He who fancies that Ysaetter-Kaisa is dead and gone may as well hear what occurred in Naerke the year that Nils Holgersson travelled over that part of the country. Then let him tell what he thinks about it.
Wednesday, April twenty-seventh.
It was the day before the big Cattle Fair at Oerebro; it rained in torrents and people thought: “This is exactly as in Ysaetter-Kaisa’s time! At fairs she used to be more prankish than usual. It was quite in her line to arrange a downpour like this on a market eve.”

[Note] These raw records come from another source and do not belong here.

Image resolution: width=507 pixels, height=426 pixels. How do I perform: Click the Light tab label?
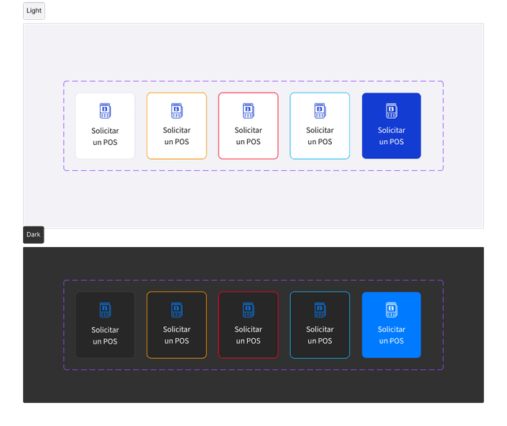click(x=34, y=10)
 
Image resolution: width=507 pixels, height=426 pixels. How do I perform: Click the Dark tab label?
click(x=33, y=234)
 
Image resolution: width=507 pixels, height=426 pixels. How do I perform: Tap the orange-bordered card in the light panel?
click(x=177, y=126)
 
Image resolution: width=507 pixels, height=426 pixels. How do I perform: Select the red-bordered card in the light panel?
click(x=248, y=126)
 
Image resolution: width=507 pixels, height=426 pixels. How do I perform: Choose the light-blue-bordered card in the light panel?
click(x=320, y=126)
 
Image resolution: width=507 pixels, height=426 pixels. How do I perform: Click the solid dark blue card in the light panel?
click(x=391, y=126)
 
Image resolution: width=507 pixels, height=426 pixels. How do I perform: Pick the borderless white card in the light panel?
click(x=105, y=126)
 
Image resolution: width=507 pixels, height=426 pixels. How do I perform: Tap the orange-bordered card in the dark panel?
click(x=177, y=325)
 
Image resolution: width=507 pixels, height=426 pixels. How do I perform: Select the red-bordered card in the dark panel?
click(x=248, y=325)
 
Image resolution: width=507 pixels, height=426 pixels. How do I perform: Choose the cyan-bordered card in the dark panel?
click(x=320, y=325)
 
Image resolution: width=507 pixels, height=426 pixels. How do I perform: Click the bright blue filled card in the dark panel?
click(x=391, y=325)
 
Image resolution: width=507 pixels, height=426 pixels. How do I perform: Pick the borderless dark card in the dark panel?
click(x=105, y=325)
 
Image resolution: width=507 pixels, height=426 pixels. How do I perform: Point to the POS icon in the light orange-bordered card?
click(x=177, y=111)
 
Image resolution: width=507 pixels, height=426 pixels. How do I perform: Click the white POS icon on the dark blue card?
click(x=391, y=111)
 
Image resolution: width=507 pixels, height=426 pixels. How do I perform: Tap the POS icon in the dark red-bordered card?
click(x=249, y=310)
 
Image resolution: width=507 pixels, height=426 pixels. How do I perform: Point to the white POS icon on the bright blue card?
click(x=391, y=310)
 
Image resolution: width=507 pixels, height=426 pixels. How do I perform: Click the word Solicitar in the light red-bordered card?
click(x=248, y=131)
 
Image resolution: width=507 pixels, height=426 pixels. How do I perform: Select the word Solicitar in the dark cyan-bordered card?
click(x=320, y=329)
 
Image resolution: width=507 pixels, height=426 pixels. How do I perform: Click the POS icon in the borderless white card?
click(x=105, y=111)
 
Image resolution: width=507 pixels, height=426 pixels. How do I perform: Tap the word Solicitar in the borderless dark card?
click(x=105, y=330)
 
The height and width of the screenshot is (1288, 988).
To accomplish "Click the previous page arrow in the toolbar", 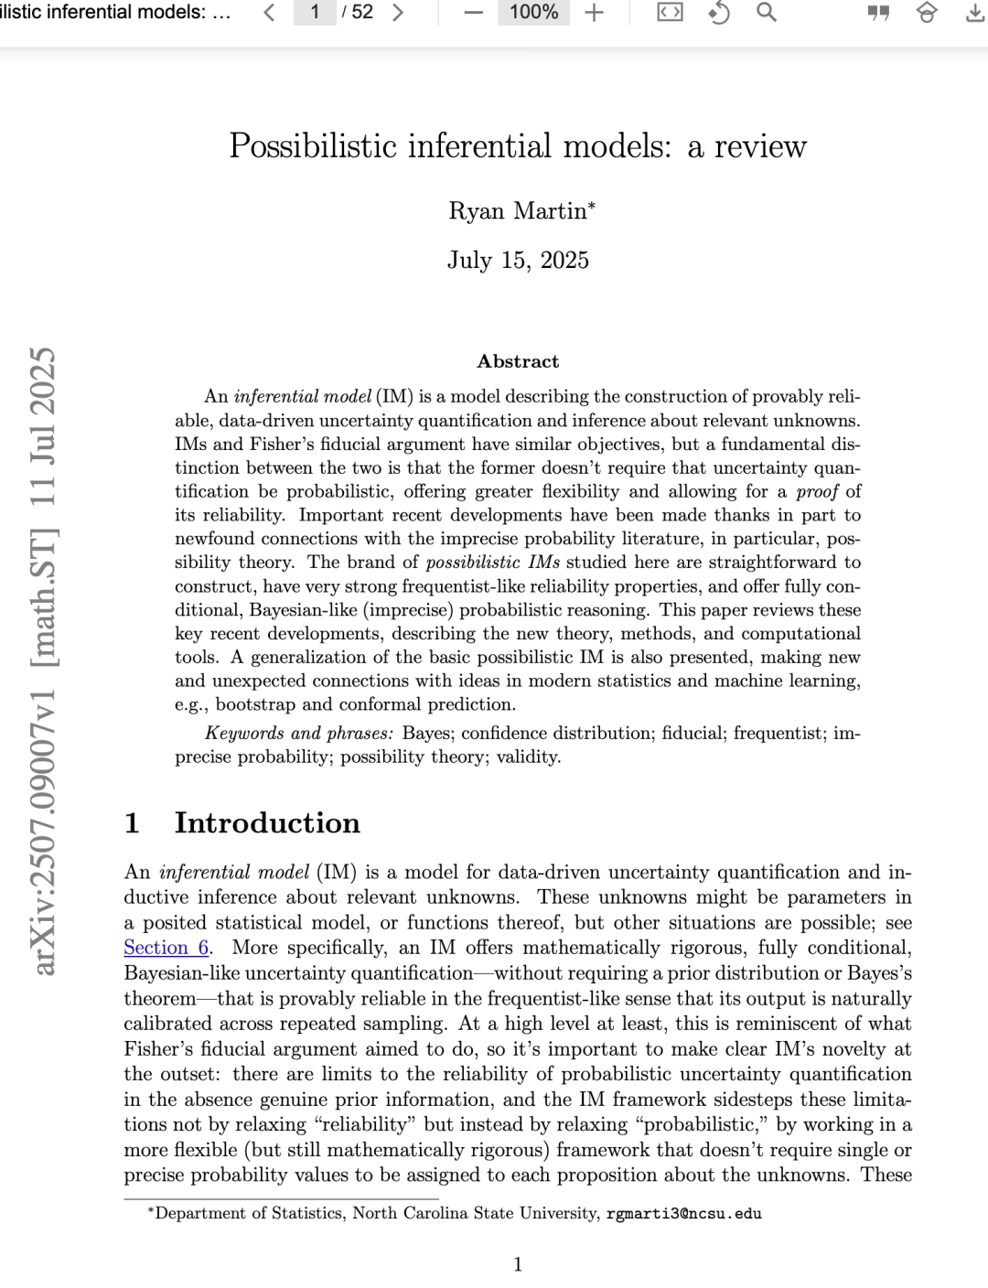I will (x=269, y=13).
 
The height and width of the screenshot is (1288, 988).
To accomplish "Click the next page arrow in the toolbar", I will (x=397, y=13).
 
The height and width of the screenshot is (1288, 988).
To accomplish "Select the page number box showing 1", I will (x=315, y=13).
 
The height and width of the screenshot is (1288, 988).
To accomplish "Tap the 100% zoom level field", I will (x=533, y=13).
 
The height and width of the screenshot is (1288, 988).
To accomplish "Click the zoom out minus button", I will (x=473, y=13).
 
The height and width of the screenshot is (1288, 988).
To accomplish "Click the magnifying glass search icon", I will (x=767, y=13).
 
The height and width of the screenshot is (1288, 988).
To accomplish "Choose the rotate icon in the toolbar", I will (x=719, y=13).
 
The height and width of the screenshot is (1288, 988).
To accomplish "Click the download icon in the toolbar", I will (x=974, y=13).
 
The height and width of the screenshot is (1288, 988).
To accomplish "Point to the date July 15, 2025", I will (x=518, y=261).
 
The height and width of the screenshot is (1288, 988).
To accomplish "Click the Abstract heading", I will (x=518, y=361).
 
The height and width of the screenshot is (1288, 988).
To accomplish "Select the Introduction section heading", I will (x=267, y=823).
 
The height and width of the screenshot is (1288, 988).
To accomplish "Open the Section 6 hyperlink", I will (x=166, y=948).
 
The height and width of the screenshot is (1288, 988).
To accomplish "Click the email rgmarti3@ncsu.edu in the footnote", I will (x=683, y=1214).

As the day wore on, the rain increased, and toward evening came regular cloud-bursts. The roads were like bottomless swamps. The farmers who had started from home with their cattle early in the morning, that they might arrive at a seasonable hour, fared badly. Cows and oxen were so tired they could hardly move, and many of the poor beasts dropped down in the middle of the road, to show that they were too exhausted to go any farther. All who lived along the roadside had to open their doors to the market-bound travellers, and harbour them as best they could. Farm houses, barns, and sheds were soon crowded to their limit.
Meanwhile, those who could struggle along toward the inn did so; but when they arrived they wished they had stopped at some cabin along the road. All the cribs in the barn and all the stalls in the stable were already occupied. There was no other choice than to let horses and cattle stand out in the rain. Their masters could barely manage to get under cover.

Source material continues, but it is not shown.